Tuesday, January 15, 2008

The atomic age returns


January 11, 2008

http://www.guardian.co.uk/leaders/story/0,,2238893,00.html#article_continue

After fierce protests and much delay, the government finally came clean yesterday and announced that it will encourage more nuclear power plants. A success, ministers and civil servants may feel. But only in the narrowest terms. Strategically, the decision represents a huge failure: a failure to get a grip on the imminent shortfall in domestic energy supply; a failure to ramp up renewables early enough; and a failure to think creatively about how Britain gets and uses its energy.

Article continues
What is so wrong with nuclear power? To answer succinctly: "its current economics make it an unattractive option for new, carbon-free generating capacity and there are also important issues of nuclear waste". That is not from a green pressure group or some malcontent scientist. It is from the government's own energy white paper, published in 2003. The problems have not been solved in the intervening five years; if anything the costs have increased. Official projections suggest around £70bn will need to be spent on winding down and cleaning up the plants already in the UK. As for running the stations, it was possible for a company to open one before yesterday - but none did because it would have been prohibitively expensive to do so unaided. Despite government protestations, without subsidy in some form, new reactors will not be built in Britain. Then there is the radioactive waste, a problem no country has yet solved (but which exists whether or not Britain builds new plants). It requires a huge financial fix and a moral choice: governments last mere years, but waste creates a problem that will hang around for centuries. All these drawbacks are well known and the nuclear industry has no clear answer to them. Instead, it points out that the volume of waste will be a tenth of that from the previous generation of stations and argues that the overall safety is better than the popular memory of Chernobyl allows.
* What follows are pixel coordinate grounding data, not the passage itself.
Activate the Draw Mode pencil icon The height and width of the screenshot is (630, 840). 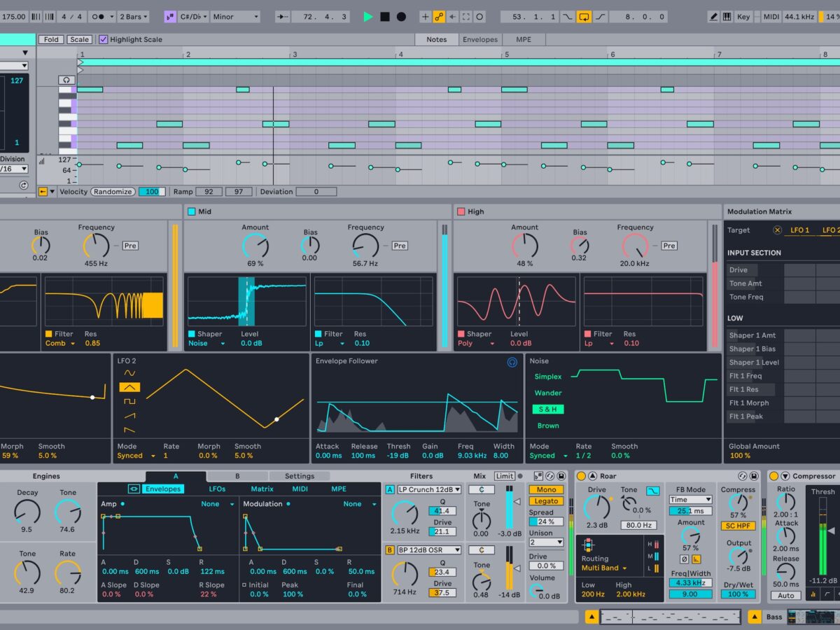(x=715, y=15)
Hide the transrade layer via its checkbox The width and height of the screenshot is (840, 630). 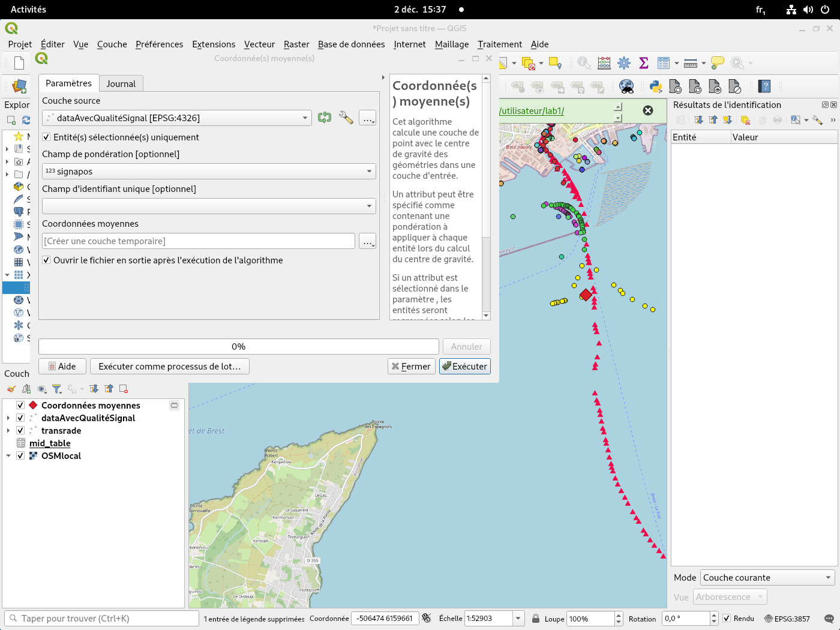[20, 431]
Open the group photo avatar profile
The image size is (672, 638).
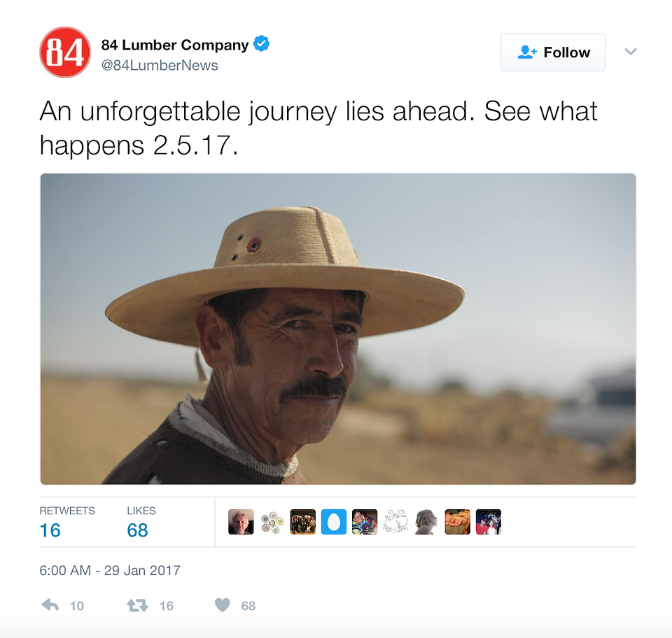303,522
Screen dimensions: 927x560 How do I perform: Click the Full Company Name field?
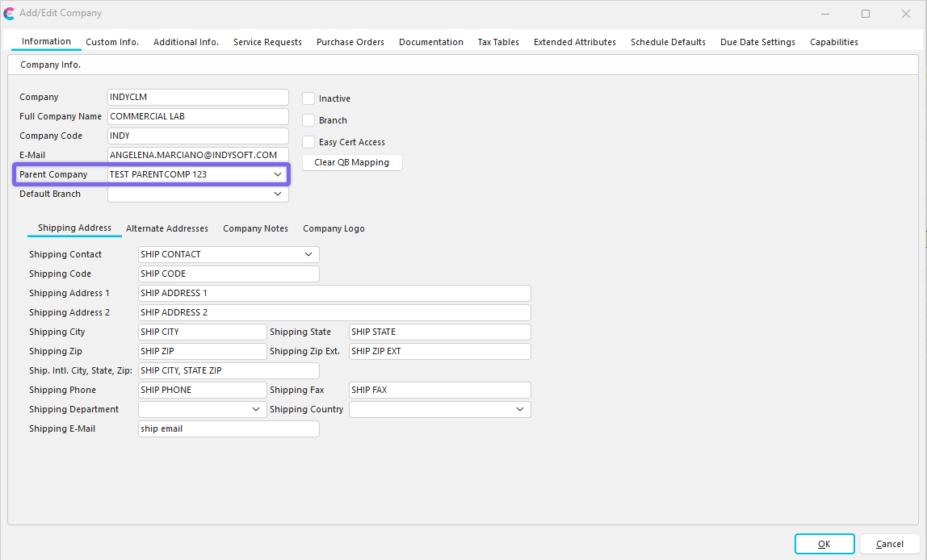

So why back atomic energy? Put simply, for lack of better alternatives that will be available in time. Britain's old coal and nuclear stations are closing down, and the government has warned in rather thespian tones that the lights will go out unless replacements are built. It has not tried hard enough to find solutions. Even after yesterday's announcement, Britain is still on course for a domestic energy crunch. Plant closures mean nuclear will go from providing about 20% of electricity supply now to 3% by 2020. It is unlikely that the first new nuclear plant will open before 2021.

The choice is between the unappealing and the impractical. Compared to renewables, nuclear power has obvious disadvantages - but it is a proven technology that can be counted on to provide a large and regular energy supply. Onshore wind is cheap, but not always popular with local residents or reliable, and other forms of technology - such as wave and solar - are decades away from being either as big in scale or as dependable. None can fill the nuclear gap. And of all established big power sources, nuclear is the most carbon-friendly. Encouraging efficiency could bridge some of the shortfall but it still requires some power to be generated somehow.

Britain needs secure and low-carbon energy, which left the government little choice yesterday other than to opt for nuclear. It was right to do so. But new plants, if they ever actually arrive, are a long way off and the decision to build them should not be allowed to obstruct the development of an intelligent, less centralised energy policy of which nuclear can only be a part. A greener framework would rely on three big things: serious efficiency in energy consumption; much heavier investment in renewables; and a move from a command-and-control national grid to microgeneration and community power plants. These are big shifts, but other industrialised societies such as Germany and some states within the US are making them. Britain must follow suit.